March Promotes Trans Rights and Visibility in Jackson Heights

Trans people and their allies marched through Jackson Heights and Corona yesterday for the seventh annual Trans Latinx March.

The march is organized each year by TRIP Queens, the trans justice project of immigrant activist group Make the Road New York. The Trans Latinx March aims to promote awareness that trans people live in the neighborhood and are part of the community.

Several hundred marchers, including many in traditional Latino dresses, started the parade at Make the Road New York’s 92-10 Roosevelt Ave. office and then walked up Roosevelt to Junction Boulevard and back down 37th Avenue.

The march struck a somewhat more serious tone than the Queens Pride parade in Jackson Heights last month. The marchers passed by a shrine to 14 trans people who have been killed in the United States over the past year, and many marchers carried posters decrying transphobia.

Councilmember Daniel Dromm noted in a speech to the crowd that, in some ways, trans people have an even greater need for visibility than the LGBTQ community as a whole.

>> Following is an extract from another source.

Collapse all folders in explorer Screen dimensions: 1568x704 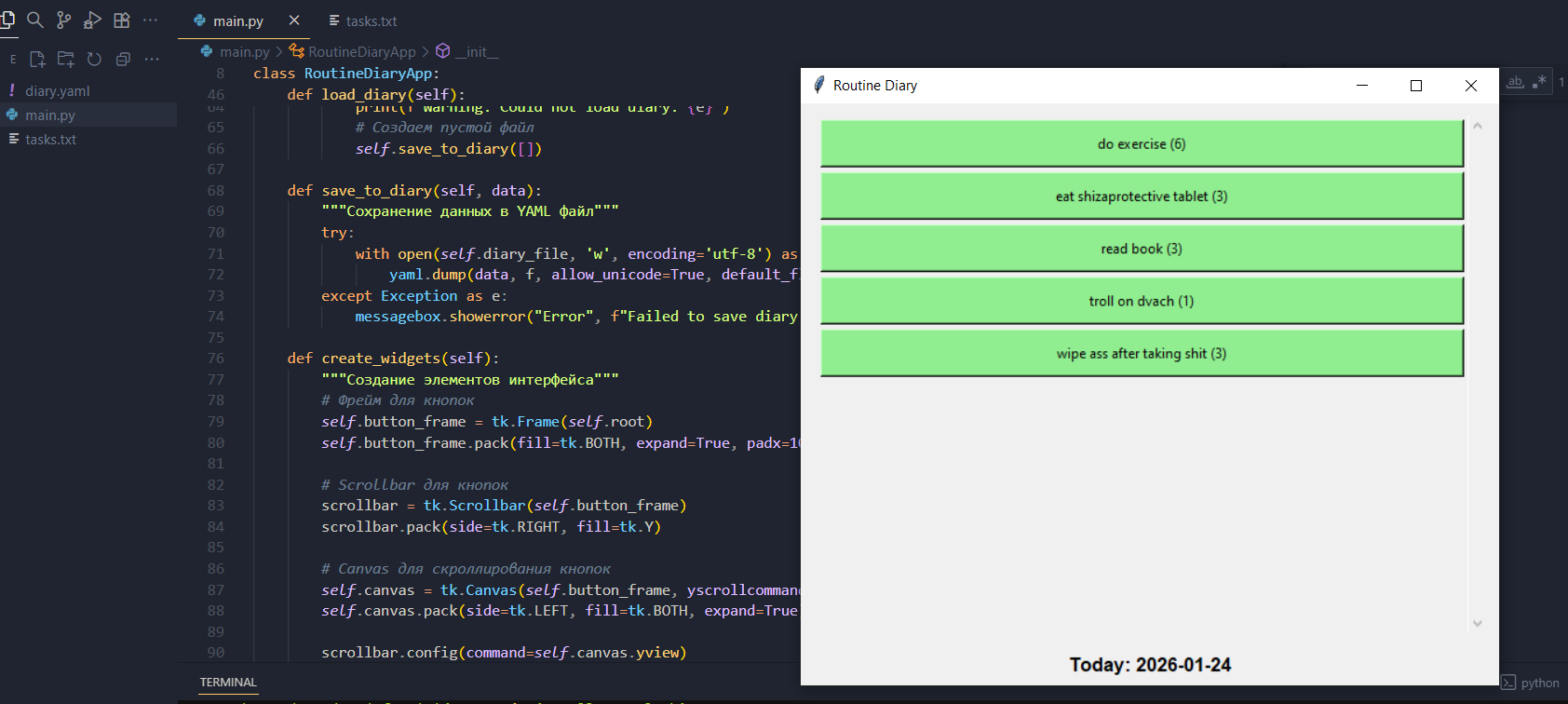pyautogui.click(x=123, y=60)
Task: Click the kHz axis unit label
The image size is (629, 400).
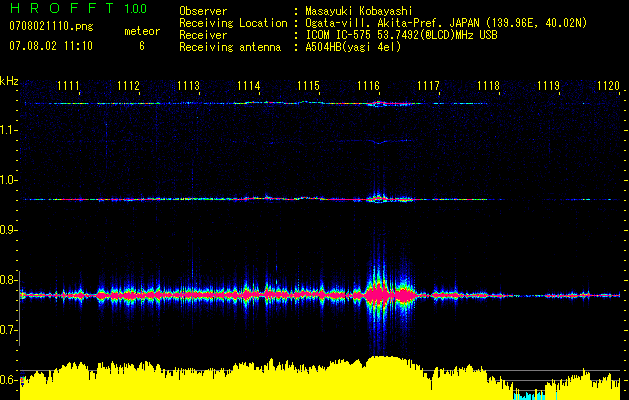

“This march is the most important march in Queens,” Dromm said. “We often forget about the T, in the LGBTQ.”

The Consul General of Mexico, Diego Gomez Pickering, also made an appearance to give an Ohtli Award to Bianey Garcia, an organizer for Make the Road’s trans project. The honor is among the highest awards handed out by the Mexican government to Mexican citizens living abroad.

Councilmember Francisco Moya also announced at the march that he intends to apply to the city to co-name Answer Triangle— which is located between the intersections of Whitney Avenue, Aske Street and Roosevelt Boulevard— Trans Latinx Triangle.

On Twitter, Moya said that the city should change the name of triangle into something meaningful that embodies, “love and acceptance.”

“Today we’re constantly asking the question, ‘who are we as a city, as a country?’” Moya  wrote. “Are we a place that tolerates hate, transphobia and bigotry? Or are we a place that offers refuge to the oppressed, where people are free to express themselves and their love however they want?”